Your assignment:
Reproduce the data below in full. Nothing should differ from the original.

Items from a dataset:
- - - - -

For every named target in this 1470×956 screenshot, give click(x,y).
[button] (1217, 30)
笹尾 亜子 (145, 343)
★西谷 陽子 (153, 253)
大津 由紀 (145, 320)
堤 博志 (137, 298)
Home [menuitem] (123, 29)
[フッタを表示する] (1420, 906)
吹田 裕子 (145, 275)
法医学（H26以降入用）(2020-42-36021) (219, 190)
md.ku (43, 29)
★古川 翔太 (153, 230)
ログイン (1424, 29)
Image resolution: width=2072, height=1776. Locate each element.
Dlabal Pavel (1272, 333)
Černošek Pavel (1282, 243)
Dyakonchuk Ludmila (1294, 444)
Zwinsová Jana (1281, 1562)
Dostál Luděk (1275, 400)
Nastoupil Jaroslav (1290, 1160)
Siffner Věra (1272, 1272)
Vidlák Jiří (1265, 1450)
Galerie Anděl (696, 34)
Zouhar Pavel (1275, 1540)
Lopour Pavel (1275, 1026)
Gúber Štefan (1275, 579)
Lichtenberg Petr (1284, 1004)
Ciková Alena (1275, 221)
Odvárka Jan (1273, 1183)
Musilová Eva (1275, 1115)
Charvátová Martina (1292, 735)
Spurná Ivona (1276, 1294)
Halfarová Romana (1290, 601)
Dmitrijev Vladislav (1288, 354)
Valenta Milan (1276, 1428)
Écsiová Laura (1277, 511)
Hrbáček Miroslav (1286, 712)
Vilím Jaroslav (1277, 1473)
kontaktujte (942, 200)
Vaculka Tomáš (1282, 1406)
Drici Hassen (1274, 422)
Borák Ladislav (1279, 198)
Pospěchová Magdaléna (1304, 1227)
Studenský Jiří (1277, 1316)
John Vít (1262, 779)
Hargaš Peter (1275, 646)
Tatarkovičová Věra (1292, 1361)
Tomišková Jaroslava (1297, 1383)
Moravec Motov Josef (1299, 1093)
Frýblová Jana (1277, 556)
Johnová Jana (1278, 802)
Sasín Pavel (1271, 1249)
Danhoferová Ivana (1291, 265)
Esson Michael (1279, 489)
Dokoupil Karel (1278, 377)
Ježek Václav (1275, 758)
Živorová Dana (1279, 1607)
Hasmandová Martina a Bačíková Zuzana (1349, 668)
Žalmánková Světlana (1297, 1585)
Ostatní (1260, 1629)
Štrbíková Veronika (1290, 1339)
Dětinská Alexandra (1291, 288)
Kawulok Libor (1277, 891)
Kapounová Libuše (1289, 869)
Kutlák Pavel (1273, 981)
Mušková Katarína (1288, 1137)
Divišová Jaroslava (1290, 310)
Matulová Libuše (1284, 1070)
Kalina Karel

- - - - -

Solution to this task:
For every named target in this 1470×956 screenshot, give click(x,y).
[button] (1217, 30)
笹尾 亜子 (145, 343)
★西谷 陽子 (153, 253)
大津 由紀 (145, 320)
堤 博志 (137, 298)
Home [menuitem] (123, 29)
[フッタを表示する] (1420, 906)
吹田 裕子 (145, 275)
法医学（H26以降入用）(2020-42-36021) (219, 190)
md.ku (43, 29)
★古川 翔太 (153, 230)
ログイン (1424, 29)
Image resolution: width=2072, height=1776. Locate each element.
Dlabal Pavel (1272, 333)
Černošek Pavel (1282, 243)
Dyakonchuk Ludmila (1294, 444)
Zwinsová Jana (1281, 1562)
Dostál Luděk (1275, 400)
Nastoupil Jaroslav (1290, 1160)
Siffner Věra (1272, 1272)
Vidlák Jiří (1265, 1450)
Galerie Anděl (696, 34)
Zouhar Pavel (1275, 1540)
Lopour Pavel (1275, 1026)
Gúber Štefan (1275, 579)
Lichtenberg Petr (1284, 1004)
Ciková Alena (1275, 221)
Odvárka Jan (1273, 1183)
Musilová Eva (1275, 1115)
Charvátová Martina (1292, 735)
Spurná Ivona (1276, 1294)
Halfarová Romana (1290, 601)
Dmitrijev Vladislav (1288, 354)
Valenta Milan (1276, 1428)
Écsiová Laura (1277, 511)
Hrbáček Miroslav (1286, 712)
Vilím Jaroslav (1277, 1473)
kontaktujte (942, 200)
Vaculka Tomáš (1282, 1406)
Drici Hassen (1274, 422)
Borák Ladislav (1279, 198)
Pospěchová Magdaléna (1304, 1227)
Studenský Jiří (1277, 1316)
John Vít (1262, 779)
Hargaš Peter (1275, 646)
Tatarkovičová Věra (1292, 1361)
Tomišková Jaroslava (1297, 1383)
Moravec Motov Josef (1299, 1093)
Frýblová Jana (1277, 556)
Johnová Jana (1278, 802)
Sasín Pavel (1271, 1249)
Danhoferová Ivana (1291, 265)
Esson Michael (1279, 489)
Dokoupil Karel (1278, 377)
Ježek Václav (1275, 758)
Živorová Dana (1279, 1607)
Hasmandová Martina a Bačíková Zuzana (1349, 668)
Žalmánková Světlana (1297, 1585)
Ostatní (1260, 1629)
Štrbíková Veronika (1290, 1339)
Dětinská Alexandra (1291, 288)
Kawulok Libor (1277, 891)
Kapounová Libuše (1289, 869)
Kutlák Pavel (1273, 981)
Mušková Katarína (1288, 1137)
Divišová Jaroslava (1290, 310)
Matulová Libuše (1284, 1070)
Kalina Karel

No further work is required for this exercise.